Ingriane Barbosa, negra, trabalhadora doméstica e mãe de três filhos, que morreu no mês passado aos trinta anos, em decorrência de uma aborto realizado em casa, na região serrana do Rio de Janeiro, foi lembrada na fala da pesquisadora: “Ela morreu com um talo de mamona no útero. É mãe de três filhos e o que se sabe é que ela já tinha feito um aborto”.
“Nós perdemos, como Estado, uma oportunidade de prevenir o segundo aborto e certamente de ter Ingriane viva. É na rota crítica de uma mulher que faz aborto que podemos e devemos apresentar medidas de prevenção. A criminalização do aborto matou Ingriane e deixou seus filhos órfãos.”
Confira a fala completa de Débora Diniz:
Médicos e especialistas também se posicionaram à favor da descriminalização
Para a médica Mariza Theme-Filha, pesquisadora da Fundação Oswaldo Cruz (Fiocruz), “há pouco conhecimento sobre como as representações sociais de contracepção, maternidade, conjugalidade, família e sexualidade atuam sobre o planejamento da fecundidade”. Ela ressaltou também que, embora mais de 90% das mulheres em idade reprodutiva tenham algum conhecimento sobre métodos contraceptivos, sua disponibilidade e condições de uso são muito desiguais no país.
“Sem uma compreensão holística da questão, não seríamos capazes de reduzir as taxas elevadas de gravidez não planejada”, avalia a pesquisadora. “55% das gestações no Brasil que chegam ao parto não foram planejadas, o que resulta numa estimativa de 1,5 milhão de nascimentos ao ano”.
A médica Maria de Fátima Marinho, do Ministério da Saúde, reafirmou a origem socioeconômica das mulheres que morrem em decorrência de aborto: “são negras, jovens, solteiras”. Já o médico José Gomes Temporão avaliou que, negar o aborto a uma mulher que dele necessita não é usar critérios médicos, mas, sim, ”exercer um juízo estritamente moral”.

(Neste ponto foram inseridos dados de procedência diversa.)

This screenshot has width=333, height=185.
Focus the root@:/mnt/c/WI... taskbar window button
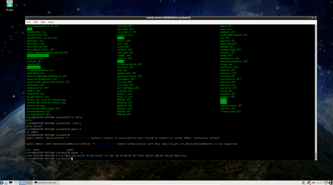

Também representante da Fiocruz, o médico Marcos Augusto Basto Dias criticou a maneira como a lei penal determina a ação médica em casos de aborto “As mulheres são abandonadas pela lei e por nós mesmos”.
O médico Rosires Pereira de Andrade, da Federação Brasileira das Associações de Ginecologia e Obstetrícia (Febrasgo) explicou que há, atualmente, procedimentos altamente seguros para a realização de abortos. Entre eles, citou as intervenções medicamentosas, que tem índices mínimos de complicações. Já o ex-ministro da saúde José Gomes Temporão lembrou que existem falhas nos métodos contraceptivos, e criticou a proibição do misoprostol no país.
Representante do Centro de Pesquisas em Saúde Reprodutiva de Campinas, José Henrique Rodrigues Torres lembrou que a Comissão Interamericana de Direitos Humanos, não é contrária à descriminalização: “Ela proclamou expressamente que o direito à vida protegido em geral desde a concepção busca proteger os direitos da mulher grávida, não os do embrião, não os do feto.”
Jorge Rezende Filho, também da Academia Nacional de Medicina, mostrou dados comprovando que, nos países em que houve a descriminalização, aconteceu uma redução no número de abortos. A médica Melania Amorim, do Instituto Paraibano de Pesquisa Joaquim Amorim Neto reforçou esses números, e demonstrou, por outro lado que, em países em que a lei é mais restritiva, a incidência de abortos tende a ser maior.
Adriana Abreu Magalhães Dias falou em nome do Instituto Baresi, entidade que congrega associações de pessoas com doenças raras. Ela rebateu os argumentos de grupos que classificaram o aborto como a ameaça de uma medida eugênica. Ela própria portadora de deficência, disse que não concorda que se fale em nome de seu grupo, e se posicionou favorável ao direito de escolha das mulheres.
A audiência se iniciou na última sexta-feira, dia 3 de agosto, e segue durante o dia de hoje, 6 de agosto. O objetivo da audiência, presidida pela ministra Rosa Weber, é debater a ADPF (Arguição de Descumprimento de Preceito Fundamental) 442, ajuizada pelo PSOL e Instituto de Bioética – Anis.